What to produce: Copy out the entries below exactly as they stand, but only from the line containing "Task: Expand chart to fullscreen" through the line containing "Screen dimensions: 1141x473".

Material provided:

◇ ◇ ◇ ◇ ◇

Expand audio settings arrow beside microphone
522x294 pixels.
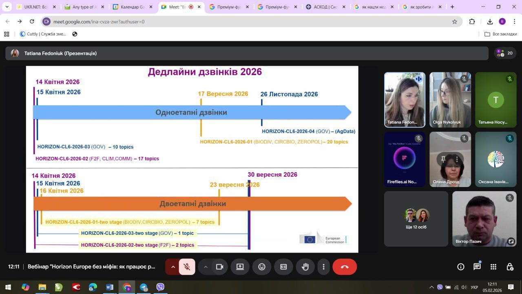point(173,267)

◇ ◇ ◇ ◇ ◇

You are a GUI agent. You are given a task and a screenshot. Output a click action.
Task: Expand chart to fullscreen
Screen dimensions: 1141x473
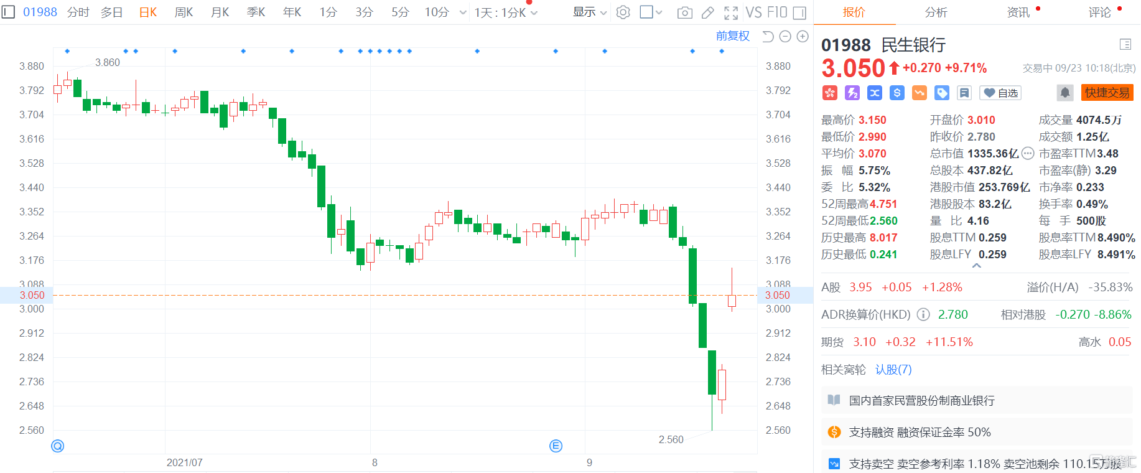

◇ ◇ ◇ ◇ ◇

Answer for this exercise:
Task: Expand chart to fullscreen
Screen dimensions: 1141x473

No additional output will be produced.